Abduragak Abubakar Janjalani, the former leader of the group, like Osama bin Ladin, was a veteran of the war in Afghanistan. Abu Sayyaf has a membership of approximately several hundreds of young Islamic radicals, many of whom were recruited from univerities and high schools.(source)
The ASG is primarily a small, violent Muslim terrorist group operating in the southern Philippines. Some ASG leaders allegedly fought in Afghanistan during the Soviet war and are students and proponents of radical Islamic teachings. The group split from the much larger Moro National Liberation Front in the early 1990s under the leadership of Abdurajak Abubakar Janjalani, who was killed in a clash with Philippine police in December 1998. His younger brother, Khadaffy Janjalani, replaced him as the nominal leader of the group and appears to have consolidated power.

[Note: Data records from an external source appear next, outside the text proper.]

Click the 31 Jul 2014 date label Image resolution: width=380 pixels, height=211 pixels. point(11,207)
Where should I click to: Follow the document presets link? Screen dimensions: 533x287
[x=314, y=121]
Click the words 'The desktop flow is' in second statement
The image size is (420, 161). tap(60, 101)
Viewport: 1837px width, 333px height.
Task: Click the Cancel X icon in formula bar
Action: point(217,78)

The ASG engages in kidnappings for ransom, bombings, beheadings, assassinations, and extortion. The group’s stated goal is to promote an independent Islamic state in western Mindanao and the Sulu Archipelago (areas in the southern Philippines heavily populated by Muslims) but the ASG has primarily used terror for financial profit. Recent bombings may herald a return to a more radical, politicized agenda, at least among certain factions. (source)

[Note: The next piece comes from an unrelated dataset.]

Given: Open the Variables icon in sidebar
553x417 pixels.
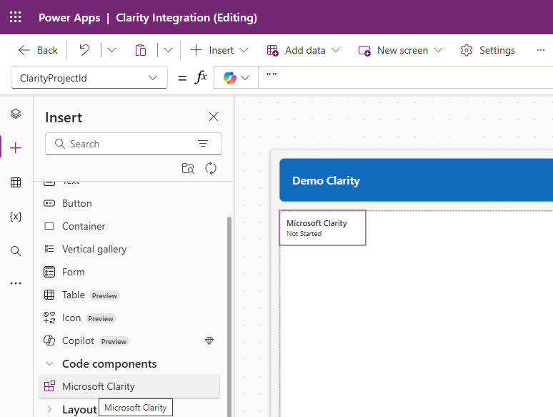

This, of course, places the ASG in the position of a terrorist group funding its actvities through acts of piracy. Note that this is contrary to this Malaysian position regarding the pirates of the Strait of Malacca:
Malaysia's defense minister, Najib Tun Razak, said his country has yet to find any "credible link" between terrorists and pirates who roam the strait in search of plunder.
He might want to think about this report:
Indonesian terrorists have been spotted in mountainous rural areas of the southern Philippines. The government fears that Jemaah Islamiyah (JI), the Indonesian branch of al Qaeda, is setting up camps in the south, aided by Islamic radicals belonging to the MILF. This sort of thing has been talked about for several years, but little hard evidence has been found. The military has a network of informers throughout the Moslem areas in the south, and these sources have been pretty reliable. (source)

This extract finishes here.